Posted by Fabio 12 May 2014
Kate Tempest is best known as a poet, perhaps a performance poet or a spoken word artist. She has a novel coming out next year with Bloomsbury. But ask Kate what she is and she’s more likely to say she’s a rapper who writes. That’s her first love. Listen to her voice, her cadences, the accent, and you’ll hear more of Skinnyman than Seamus Heaney, a veteran of Deal Real’s legendary Friday night rap battles but also someone at home doing a book reading at Foyles.

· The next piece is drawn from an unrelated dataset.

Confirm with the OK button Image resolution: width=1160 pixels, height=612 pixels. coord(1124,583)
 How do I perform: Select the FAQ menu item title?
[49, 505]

Kate Tempest understands the story rhyme, loves it. Which is why Everybody Down is something like a “novel rhyme” – twelve ‘chapters’ telling one long, complex story, a unique, one-off project, almost unique in the history of the form.
Dan Carey aka Mr Dan is one of the UK’s best known and most highly-rated producers. He’s worked with or remixed Bat For Lashes, Toy, MIA, Chairlift and Hot Chip (and just about everyone in between). When the two met, Carey invited Tempest to come through to his South London studio to muck about on a track or two. In a burst of intense creativity, they put down the whole twelve track album in a fortnight having spent almost a year developing the characters and story.

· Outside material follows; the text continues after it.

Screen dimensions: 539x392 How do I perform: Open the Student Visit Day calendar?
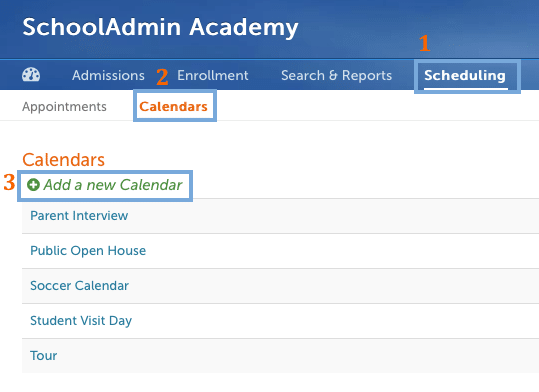81,321
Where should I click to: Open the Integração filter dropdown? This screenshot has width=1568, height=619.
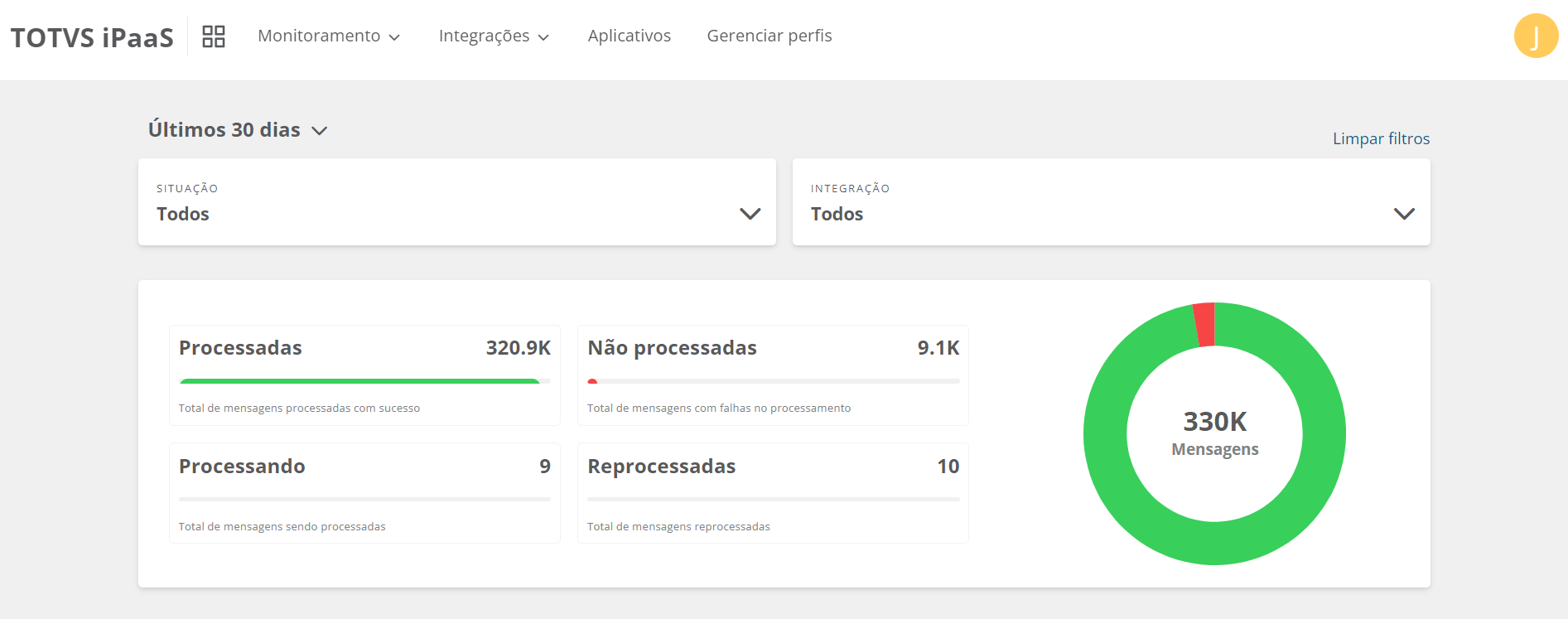tap(1111, 202)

The result is a revelation. Tempest takes the tropes of the hip hop story – drugs, money, gangsters – and brings them to life in a whole new way, a London way, but also a completely personal way, where she inhabits the different characters and shows the boredom and fear in their lives rather than some faked glamour, shows more than anything their need for love.
Everybody Down is out on Big Dada on May 19, 2014.